▶ [The data]:
==================================================

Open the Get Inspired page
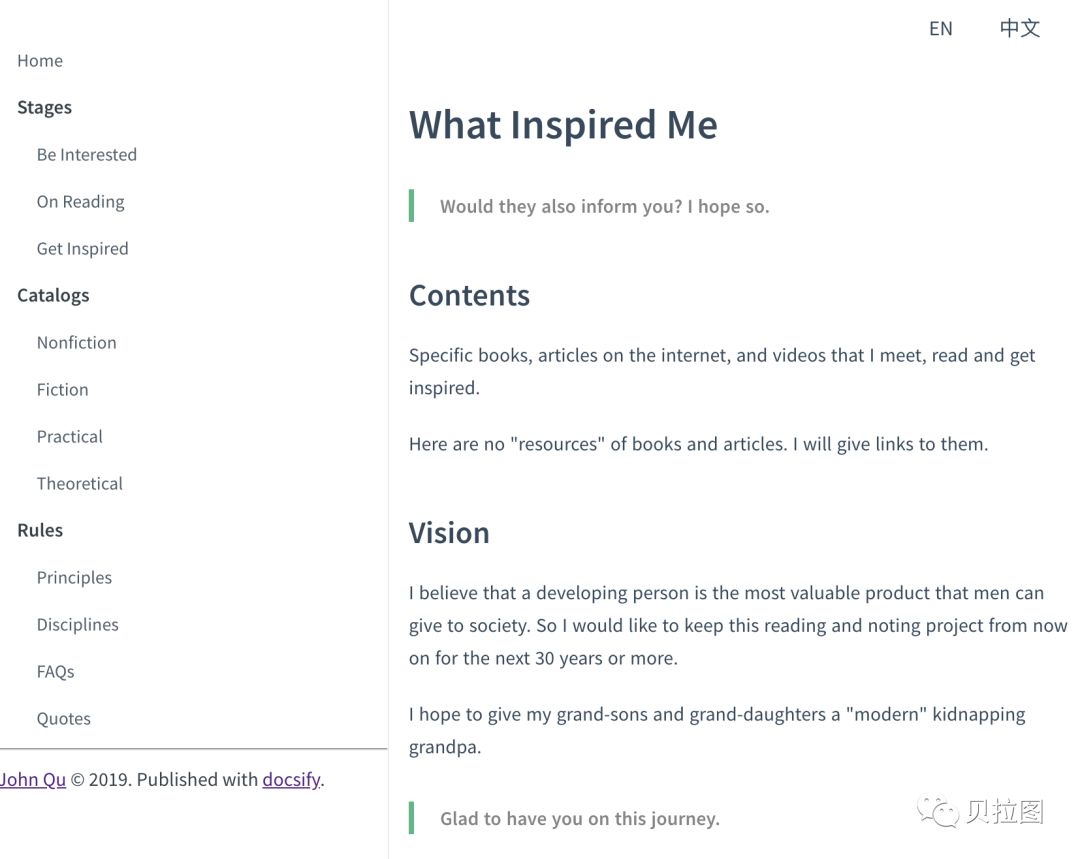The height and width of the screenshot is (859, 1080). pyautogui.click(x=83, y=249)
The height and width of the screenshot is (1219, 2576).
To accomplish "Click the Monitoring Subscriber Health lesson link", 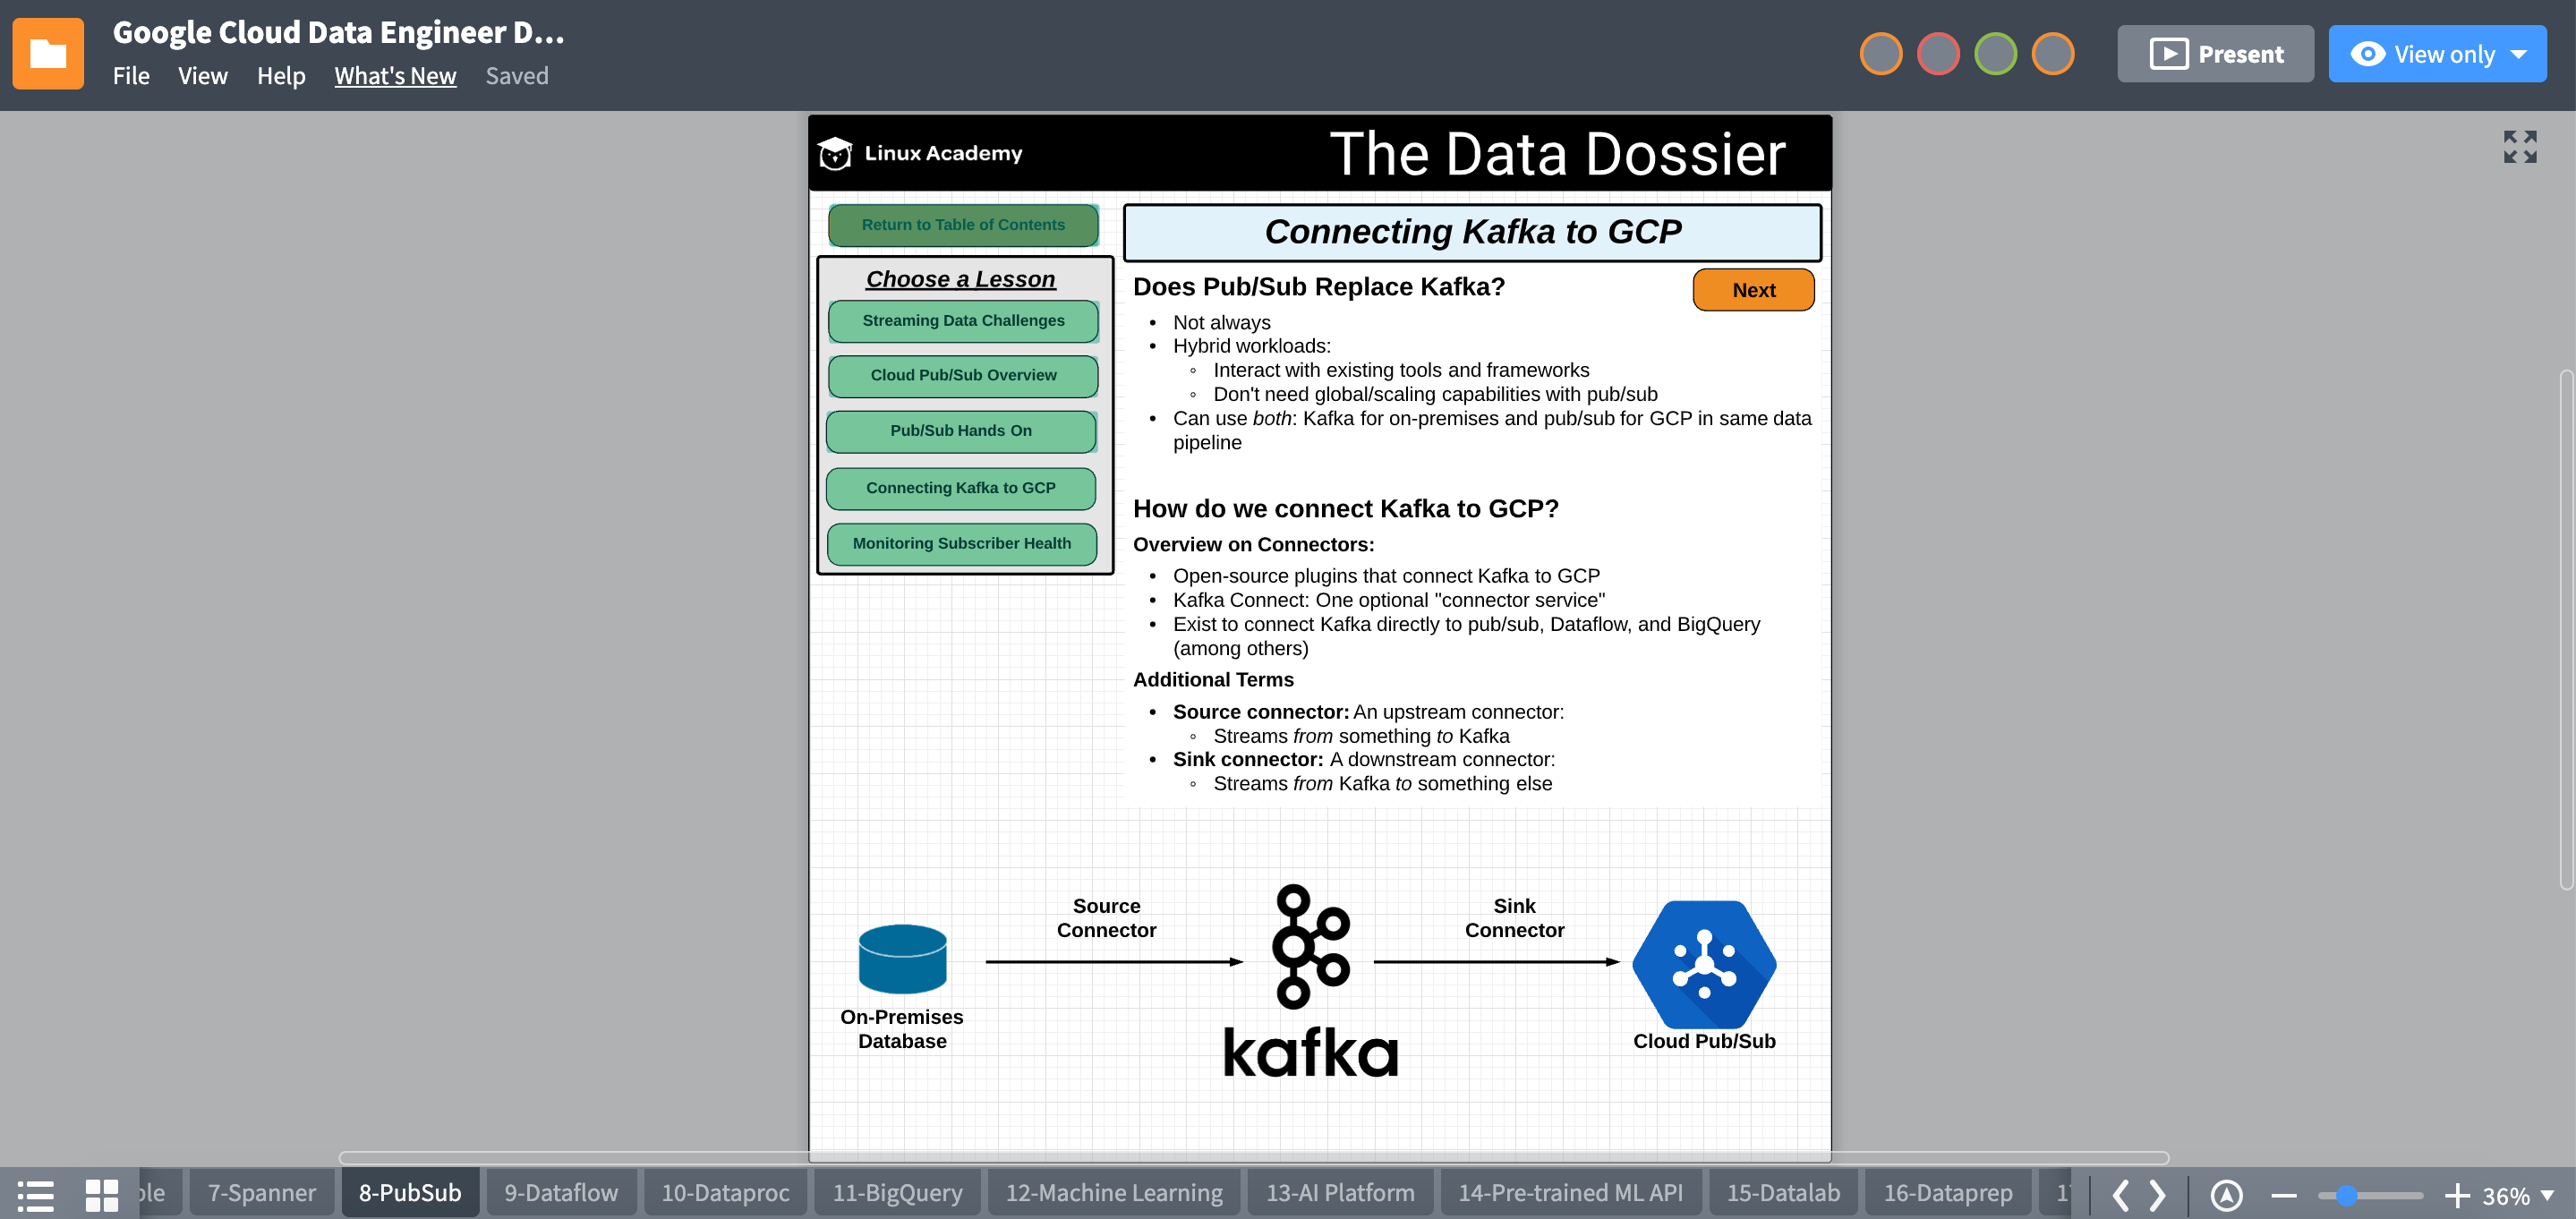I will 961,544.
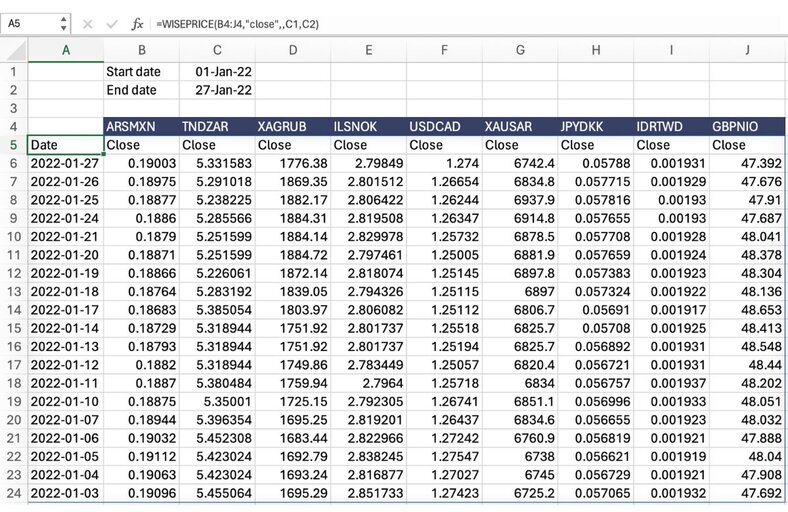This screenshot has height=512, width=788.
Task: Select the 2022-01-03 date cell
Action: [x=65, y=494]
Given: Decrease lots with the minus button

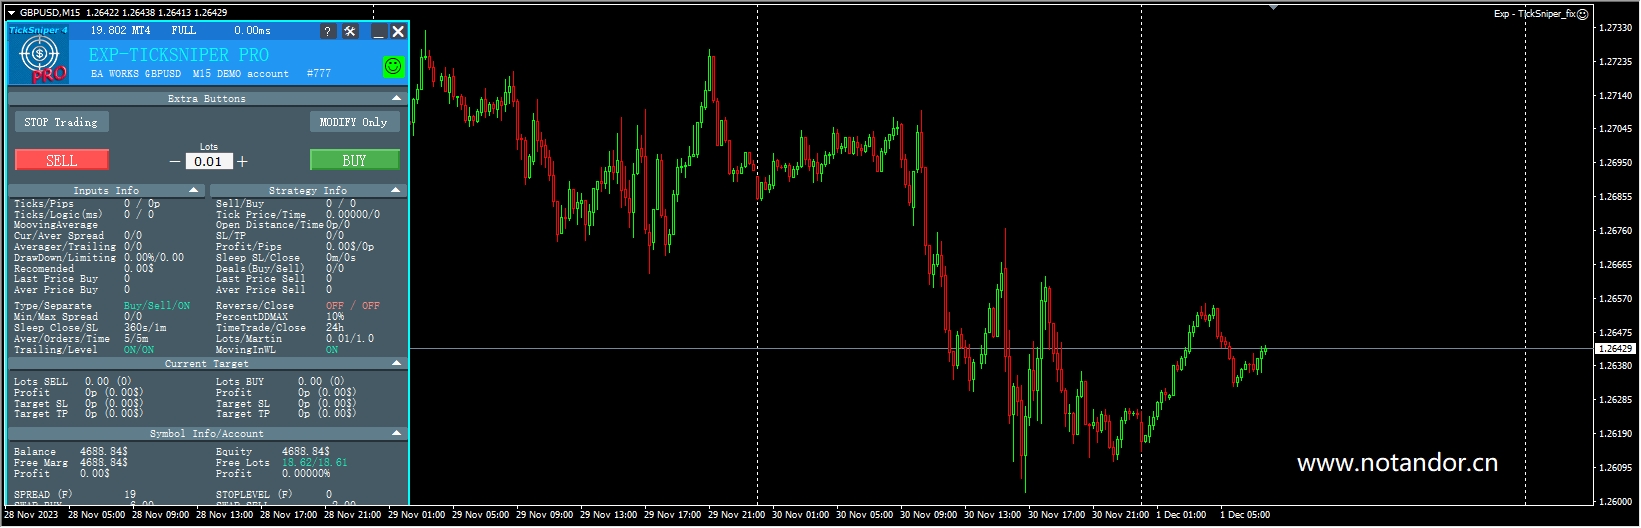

==================================================

▶ [Directions]: Only an exact copy is wanted: the lines from the opening of the material through the line that has "The height and width of the screenshot is (1219, 2576).", minus any pictures.

▶ [Response to the task]:
Open the Get Inspired page
The height and width of the screenshot is (859, 1080). pyautogui.click(x=83, y=249)
The height and width of the screenshot is (1219, 2576).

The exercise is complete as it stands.